_Stored items:_
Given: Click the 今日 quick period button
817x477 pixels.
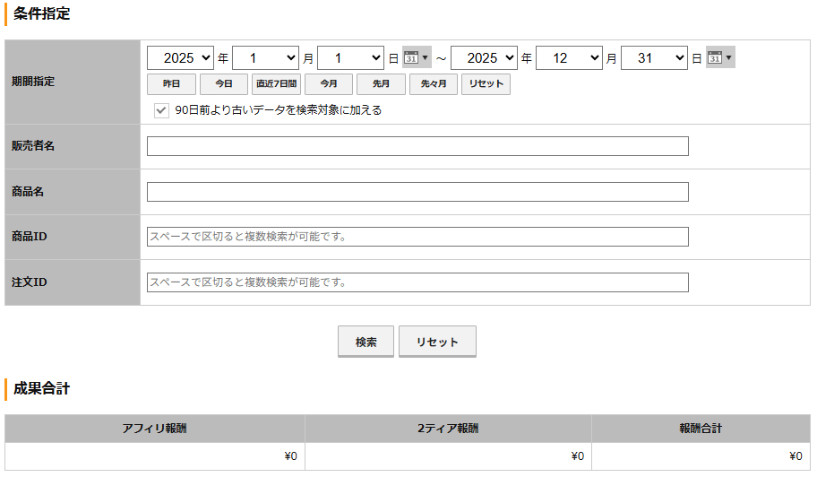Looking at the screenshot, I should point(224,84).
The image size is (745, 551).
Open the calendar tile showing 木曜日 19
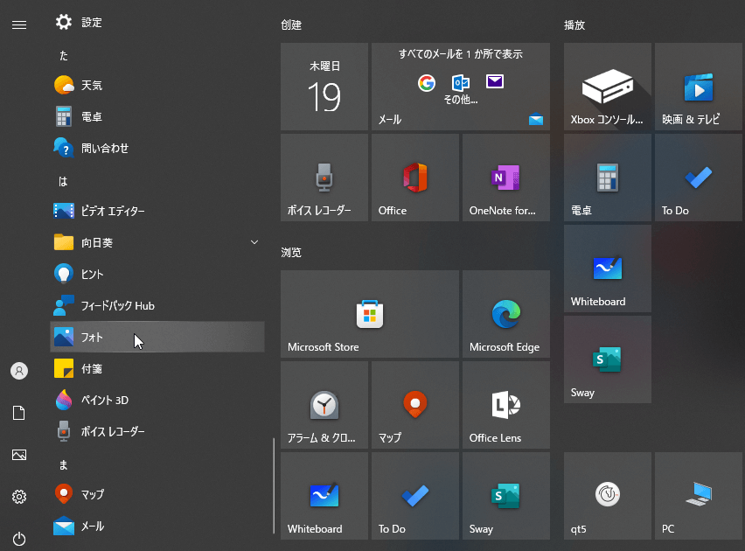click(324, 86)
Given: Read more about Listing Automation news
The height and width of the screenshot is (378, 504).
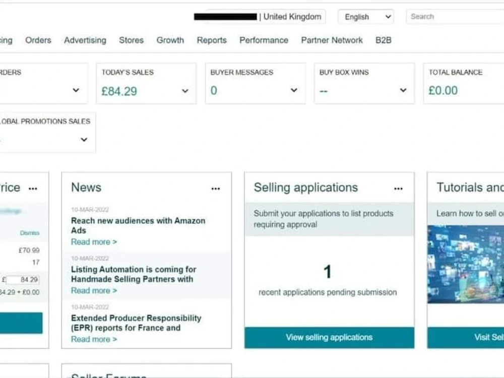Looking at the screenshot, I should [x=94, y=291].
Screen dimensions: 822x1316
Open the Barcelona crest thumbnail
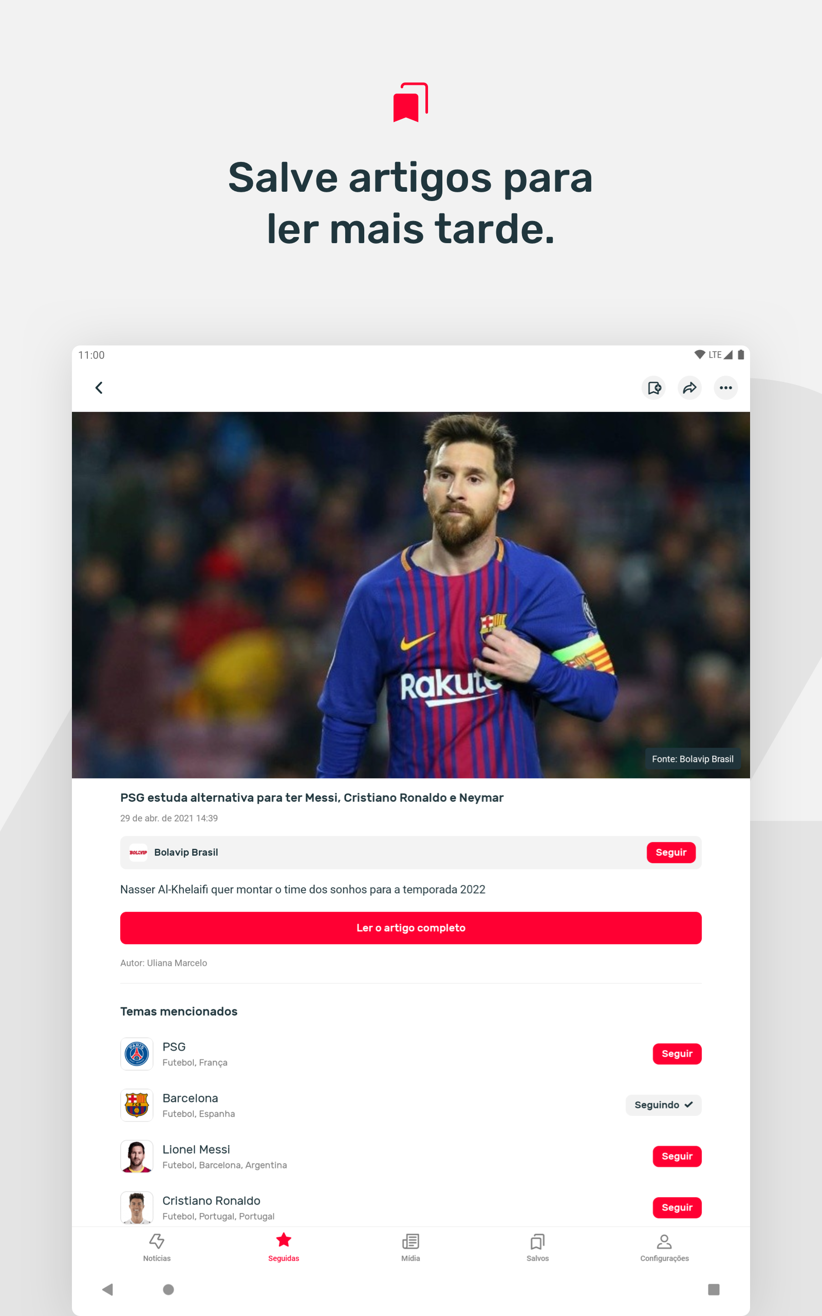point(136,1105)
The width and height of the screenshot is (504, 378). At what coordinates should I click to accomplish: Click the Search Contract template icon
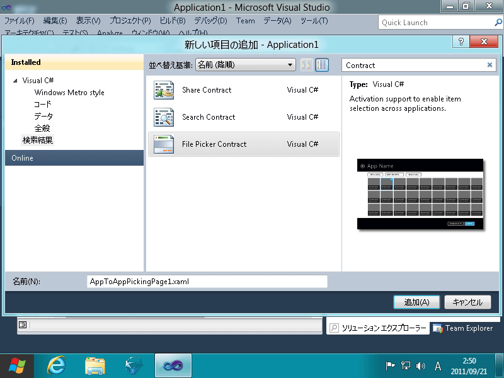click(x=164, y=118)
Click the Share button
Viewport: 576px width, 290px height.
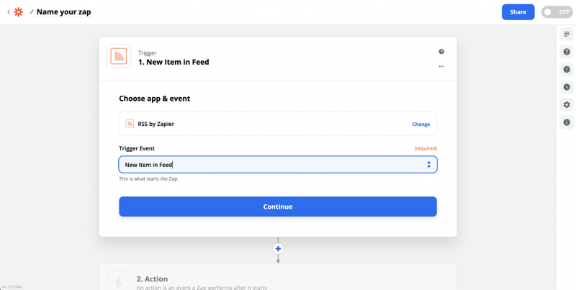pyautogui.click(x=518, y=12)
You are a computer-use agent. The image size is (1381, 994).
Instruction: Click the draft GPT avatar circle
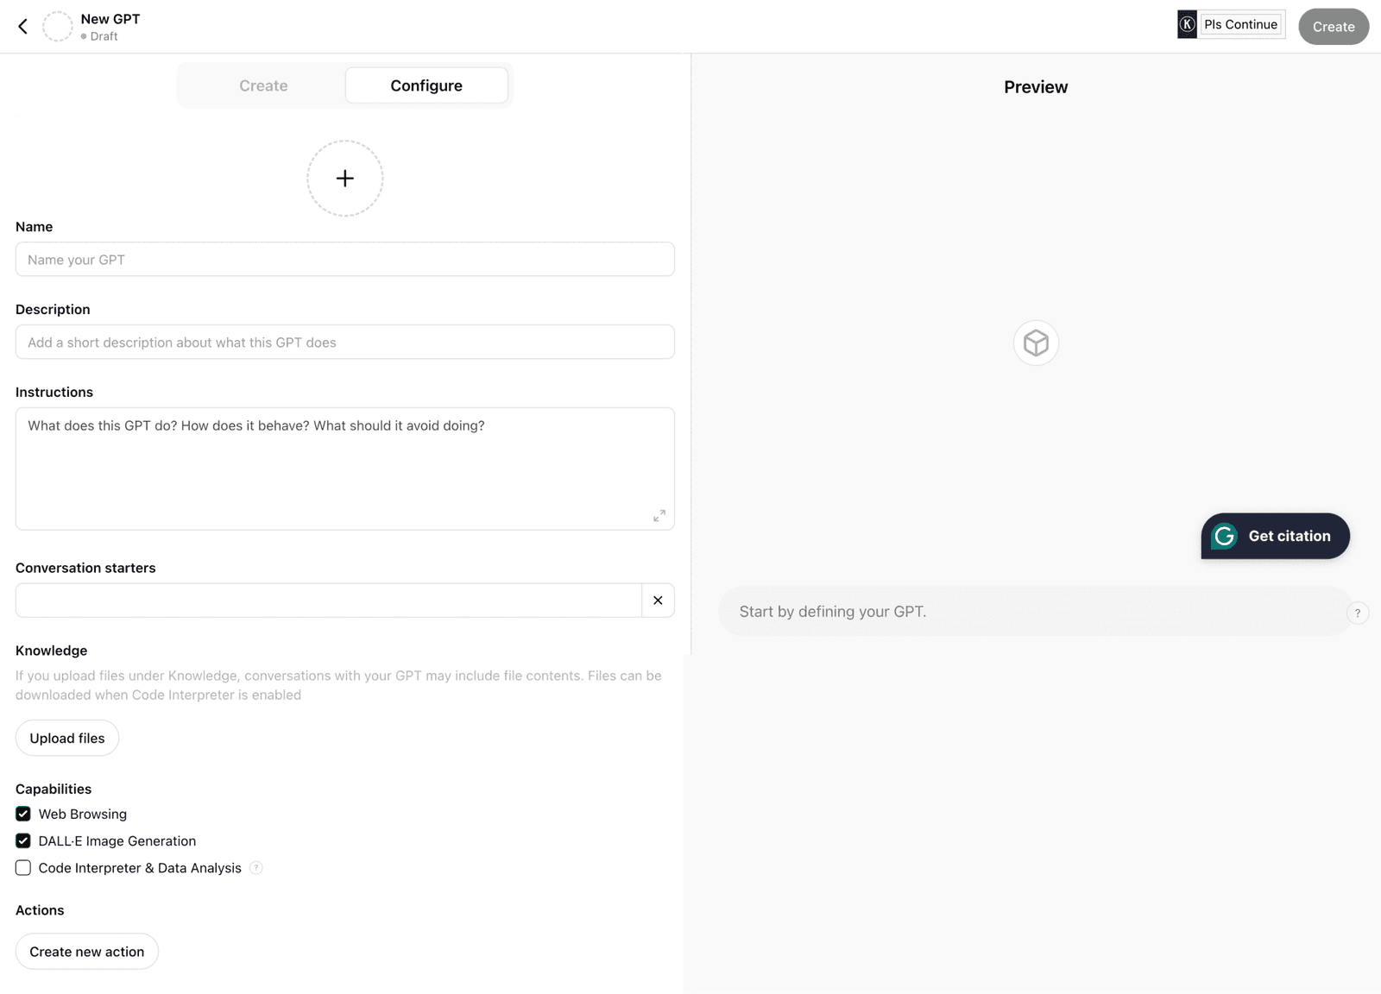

_Work to complete:_ Your answer must be an exact copy of the lines above, from the line that contains "Open the calendar tile showing 木曜日 19" through the final line, with no pictures in it.

_Written response:_
Open the calendar tile showing 木曜日 19
click(324, 86)
Given: Read more about Listing Automation news
The height and width of the screenshot is (378, 504).
Looking at the screenshot, I should [x=94, y=291].
Screen dimensions: 822x1316
Open the Barcelona crest thumbnail
point(136,1105)
The width and height of the screenshot is (504, 378). At what coordinates should I click to accomplish: Click the Search Contract template icon
click(x=164, y=118)
Click the Share button
Viewport: 576px width, 290px height.
pyautogui.click(x=518, y=12)
You are a computer-use agent. The image size is (1381, 994).
Instruction: Click the draft GPT avatar circle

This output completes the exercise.